Introduction, with the development of technology, bionic robotics is also progressing. When it comes to robots, bear friends whether they think of the cute humanoid computer Angel Heart or the cold and ruthless Terminator, they are all robots, but in contrast to the current robots in addition to more intelligent, there are biological unique tactile perception capabilities.
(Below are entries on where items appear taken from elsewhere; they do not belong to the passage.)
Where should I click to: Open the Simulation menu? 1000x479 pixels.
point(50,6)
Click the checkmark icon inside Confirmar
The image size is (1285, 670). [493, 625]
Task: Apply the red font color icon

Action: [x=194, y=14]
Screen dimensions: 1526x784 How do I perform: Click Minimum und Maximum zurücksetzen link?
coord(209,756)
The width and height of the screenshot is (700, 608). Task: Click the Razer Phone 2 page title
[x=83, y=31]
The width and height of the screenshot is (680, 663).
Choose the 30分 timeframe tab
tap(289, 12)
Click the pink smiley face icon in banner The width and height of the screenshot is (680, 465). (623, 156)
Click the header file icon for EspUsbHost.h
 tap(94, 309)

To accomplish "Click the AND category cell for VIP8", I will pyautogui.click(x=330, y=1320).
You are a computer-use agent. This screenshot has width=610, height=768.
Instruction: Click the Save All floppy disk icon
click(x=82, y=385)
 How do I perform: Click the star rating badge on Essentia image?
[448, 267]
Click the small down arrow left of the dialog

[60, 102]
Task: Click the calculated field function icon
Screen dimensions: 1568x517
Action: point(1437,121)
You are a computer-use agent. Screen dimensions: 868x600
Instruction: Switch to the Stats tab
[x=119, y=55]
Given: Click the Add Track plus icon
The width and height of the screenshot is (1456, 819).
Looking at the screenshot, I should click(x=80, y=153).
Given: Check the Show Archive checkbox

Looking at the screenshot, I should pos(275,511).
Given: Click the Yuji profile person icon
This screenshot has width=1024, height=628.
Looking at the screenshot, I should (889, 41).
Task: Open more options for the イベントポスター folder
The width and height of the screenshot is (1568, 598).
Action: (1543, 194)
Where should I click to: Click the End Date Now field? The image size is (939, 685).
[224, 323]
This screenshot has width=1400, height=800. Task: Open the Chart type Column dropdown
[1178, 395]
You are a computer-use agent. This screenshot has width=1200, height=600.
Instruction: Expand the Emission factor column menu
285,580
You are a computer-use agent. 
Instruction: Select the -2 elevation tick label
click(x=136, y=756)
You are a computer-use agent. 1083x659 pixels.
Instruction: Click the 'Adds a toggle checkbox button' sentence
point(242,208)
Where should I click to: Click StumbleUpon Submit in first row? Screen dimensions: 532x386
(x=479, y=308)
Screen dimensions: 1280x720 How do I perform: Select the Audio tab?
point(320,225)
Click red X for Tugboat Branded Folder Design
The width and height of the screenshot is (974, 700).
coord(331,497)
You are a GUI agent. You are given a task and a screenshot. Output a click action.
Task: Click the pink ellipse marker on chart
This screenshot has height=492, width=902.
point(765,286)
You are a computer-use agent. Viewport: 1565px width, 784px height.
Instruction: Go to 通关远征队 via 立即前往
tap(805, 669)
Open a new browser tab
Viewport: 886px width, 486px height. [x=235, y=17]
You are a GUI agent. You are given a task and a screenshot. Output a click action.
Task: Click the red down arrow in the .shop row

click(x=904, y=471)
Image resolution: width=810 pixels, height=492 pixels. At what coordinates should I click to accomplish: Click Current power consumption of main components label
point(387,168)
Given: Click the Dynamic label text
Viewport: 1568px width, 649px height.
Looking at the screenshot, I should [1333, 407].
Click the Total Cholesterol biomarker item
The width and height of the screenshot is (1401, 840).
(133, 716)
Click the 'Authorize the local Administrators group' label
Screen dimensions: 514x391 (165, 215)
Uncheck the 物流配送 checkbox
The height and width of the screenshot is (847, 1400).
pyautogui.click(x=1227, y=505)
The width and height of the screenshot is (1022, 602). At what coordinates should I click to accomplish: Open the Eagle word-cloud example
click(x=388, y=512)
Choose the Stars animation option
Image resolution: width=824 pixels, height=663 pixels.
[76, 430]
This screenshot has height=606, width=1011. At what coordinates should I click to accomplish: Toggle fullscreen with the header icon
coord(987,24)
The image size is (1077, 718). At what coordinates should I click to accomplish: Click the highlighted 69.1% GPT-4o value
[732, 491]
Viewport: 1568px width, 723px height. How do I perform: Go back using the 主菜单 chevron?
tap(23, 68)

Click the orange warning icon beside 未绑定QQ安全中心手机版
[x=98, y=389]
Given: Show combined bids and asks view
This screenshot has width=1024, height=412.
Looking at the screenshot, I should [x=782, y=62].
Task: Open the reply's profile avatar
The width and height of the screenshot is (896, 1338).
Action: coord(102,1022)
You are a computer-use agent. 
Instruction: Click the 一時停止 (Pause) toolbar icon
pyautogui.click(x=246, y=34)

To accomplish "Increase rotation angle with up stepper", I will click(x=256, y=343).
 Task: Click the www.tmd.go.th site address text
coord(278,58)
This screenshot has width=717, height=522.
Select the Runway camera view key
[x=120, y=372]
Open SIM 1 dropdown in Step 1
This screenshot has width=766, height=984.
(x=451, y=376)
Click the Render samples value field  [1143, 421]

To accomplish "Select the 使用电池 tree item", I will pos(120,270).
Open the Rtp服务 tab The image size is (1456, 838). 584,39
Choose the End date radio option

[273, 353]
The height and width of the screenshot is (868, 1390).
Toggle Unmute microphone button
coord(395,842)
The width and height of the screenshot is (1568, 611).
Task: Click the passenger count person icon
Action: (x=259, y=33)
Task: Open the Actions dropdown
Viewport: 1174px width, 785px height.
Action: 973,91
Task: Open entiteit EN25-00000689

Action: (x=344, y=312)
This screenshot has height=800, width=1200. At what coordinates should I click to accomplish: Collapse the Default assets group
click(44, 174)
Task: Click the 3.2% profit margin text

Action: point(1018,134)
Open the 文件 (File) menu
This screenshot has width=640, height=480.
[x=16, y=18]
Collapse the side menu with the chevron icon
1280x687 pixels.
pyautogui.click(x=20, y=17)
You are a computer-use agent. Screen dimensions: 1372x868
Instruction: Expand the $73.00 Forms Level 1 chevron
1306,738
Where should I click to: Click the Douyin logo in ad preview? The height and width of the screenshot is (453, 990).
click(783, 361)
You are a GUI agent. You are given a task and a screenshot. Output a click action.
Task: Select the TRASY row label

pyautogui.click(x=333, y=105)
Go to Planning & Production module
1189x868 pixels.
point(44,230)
If one day humans can really give robots, with human-like tactile perception, what do you want them to do?

On July 10, 2022, a group of Italian researchers are using3D printing technology to develop an artificial skin that will be used to improve the tactile perception of robots.

 

△ 3D-printed artificial skin

Researchers from the Sant'Anna School of Advanced Studies, Ca' Foscari University of Venice and Sapienza University of Rome have created this 3D-printed skin that successfully mimics the function of Ruffini vesicles. Ruffini vesicles (Ruffini) are cells located in the human subcutaneous skin tissue that monitor pressure, stretch, vibration, temperature and especially shear (in a nutshell, it is present in the ligaments of the peripheral joints, the dura mater, the joint capsule and the outer fibrous layer of tissues associated with normal stretch, as well as the skin and superficial fascia).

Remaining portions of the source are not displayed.